PDA

View Full Version : Having health anxiety is making more nervous



unsure_about_this
01-07-17, 16:03
I'm am back to where I was in 2012 and 2013 fixed of my bowel cancer fear, with keep checking my poop in bowl, I know I should be like a cat, even though cats cant flush their poop, flush without looking. I was worried about my dark brown poo and the shape earlier this week. I had the camera up my backside in 2013 and no polyps were found during the sigmoidoscopy had there would been a colonscopy would have been ordered, no family history of bowel cancer, the only family history we has the type my Dads mother had but she smoked, and my Nan had a benign skin cancer lump but she died after an operation from something else and mainly down to her age of mid 90s, This year I have thought I had brain tumours, leukemia, bone, testicle, bladder, kidney and a few others which I have not mention.

---------- Post added at 16:03 ---------- Previous post was at 15:43 ----------

The problem I have I sometimes I cannot see sense, I worry that every symptom, sign I get or change is cancer, I sometimes blame me Googling or reading those scare articles in paper,

Giglover19
01-07-17, 16:20
I also google symptoms and it's not helpful at all and I always regret doing it. Like you I am also obsessed with checking my stools. Still trying to find a way to calm my anxiety and panic attacks, having heart palpitations at the moment and a strange butterfly feeling in my chest purely because I've got a doctors appointment on Wednesday and I'm terrified!
Remember you are not alone


Sent from my iPhone using Tapatalk

Phuzella
01-07-17, 16:31
The only answer is to stop googling and checking the toilet. Difficult I know :(

unsure_about_this
01-07-17, 20:49
Thanks for the comment.

I have tried CBT and reading the document on NHS about the numbers of checking and seeking reassurance.
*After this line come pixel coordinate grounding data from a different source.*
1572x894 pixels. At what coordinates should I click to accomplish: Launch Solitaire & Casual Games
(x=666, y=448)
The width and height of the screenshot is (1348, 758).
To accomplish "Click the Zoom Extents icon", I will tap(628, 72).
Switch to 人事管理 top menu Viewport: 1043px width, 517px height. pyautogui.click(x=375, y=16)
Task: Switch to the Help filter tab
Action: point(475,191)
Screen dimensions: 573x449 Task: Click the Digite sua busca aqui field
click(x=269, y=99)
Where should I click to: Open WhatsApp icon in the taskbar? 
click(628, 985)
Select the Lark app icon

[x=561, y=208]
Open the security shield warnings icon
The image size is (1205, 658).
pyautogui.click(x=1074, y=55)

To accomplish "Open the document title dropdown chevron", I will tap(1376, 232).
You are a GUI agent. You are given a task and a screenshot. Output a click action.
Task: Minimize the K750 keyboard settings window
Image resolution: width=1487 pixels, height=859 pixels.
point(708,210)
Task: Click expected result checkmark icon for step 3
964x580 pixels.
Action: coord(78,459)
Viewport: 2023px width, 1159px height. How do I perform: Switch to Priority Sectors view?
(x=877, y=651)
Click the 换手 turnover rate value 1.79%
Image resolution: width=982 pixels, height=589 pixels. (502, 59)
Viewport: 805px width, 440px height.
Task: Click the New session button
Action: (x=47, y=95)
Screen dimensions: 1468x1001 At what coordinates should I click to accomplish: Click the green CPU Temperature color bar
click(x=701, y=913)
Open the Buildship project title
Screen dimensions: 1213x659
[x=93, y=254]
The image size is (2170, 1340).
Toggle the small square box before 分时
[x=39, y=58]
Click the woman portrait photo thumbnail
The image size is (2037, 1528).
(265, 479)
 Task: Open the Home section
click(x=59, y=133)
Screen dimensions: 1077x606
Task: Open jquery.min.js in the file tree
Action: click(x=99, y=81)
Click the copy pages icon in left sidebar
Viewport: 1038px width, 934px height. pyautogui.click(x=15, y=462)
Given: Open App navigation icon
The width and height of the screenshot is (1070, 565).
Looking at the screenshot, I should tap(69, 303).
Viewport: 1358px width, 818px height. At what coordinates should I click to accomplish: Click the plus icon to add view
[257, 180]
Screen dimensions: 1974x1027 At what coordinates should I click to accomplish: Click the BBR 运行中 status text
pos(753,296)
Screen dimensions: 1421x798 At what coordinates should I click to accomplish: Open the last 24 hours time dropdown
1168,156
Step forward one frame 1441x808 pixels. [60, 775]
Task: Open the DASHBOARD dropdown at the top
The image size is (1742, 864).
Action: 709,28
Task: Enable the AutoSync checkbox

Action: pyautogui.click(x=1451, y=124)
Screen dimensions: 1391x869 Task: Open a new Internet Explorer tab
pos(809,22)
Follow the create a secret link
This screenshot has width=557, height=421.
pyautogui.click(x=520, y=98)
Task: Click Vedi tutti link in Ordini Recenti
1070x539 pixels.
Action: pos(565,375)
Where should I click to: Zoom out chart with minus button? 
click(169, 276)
---------- Post added at 20:49 ---------- Previous post was at 18:30 ----------

Also I get brown poop streaks sometimes, which I fear is blood, but not get any blood whilst wiping, I think when there talk about black stools like tar and bleeding I need to worry about, I cannot see sense about my stools colours of different shades of brown or other colours is down to what I eat, I jump to the worst like I think anal as well as bowel cancer,

unsure_about_this
02-07-17, 22:08
I am foreveer checking every time I got the toilet, worried about the brown streaks at the bottom of the bowl, I am not getting brown or red blood on the toilet paper, I am scared I have bowel cancer/anal cancer even though I was checked out with camera up my bottom 4 years ago, I am in my mid 30s, so had the camera up my backside at 29. I dont have bad abomonial pain, and I sometimes I think I want to go for a poop to get it out my system,

I am trying not to look, like people keep saying flush, wipe dont think, I thought you meant to check your poop and wee.

---------- Post added at 22:08 ---------- Previous post was at 18:22 ----------

Also I got a habit of looking at the toilet paper when I wipe before putting it down the toilet bowl, checking for blood and colour, also I think sometimes I wipe a bit to hard to made myself sore, so was checking for blood after I wiped. I am panicing still whether I have bowel cancer/anal cancer still, even though I was checked four years ago, I making myself feel tired so I think I lost blood, but I would know if I had something serious wrong with me 99% of the time

TattooArtist
03-07-17, 02:04
You need to train your brain to equate brown stool with feelings of well-being... This makes the most sense since we both know you're going to keep looking at it. When we become parents, we get a crash course in poop. There are only 3 colors that worry doctors... White (like chalk), red (containing visible blood in the stool itself, not the bit on the paper from wiping to hard), and black (old, tarry blood from higher up the digestive tract). Any other shade is normal, and brown is the gold standard ideal color. So celebrate brown poop, always! The shape doesn't matter as long as pooping is comfortable... If it's too hard add fiber and water. Otherwise, all is well. The rest of the worry is 100% anxiety. You've even had a camera up the butt... Many people go a lifetime without needing to reassure themselves of the looks of the inside of their organs!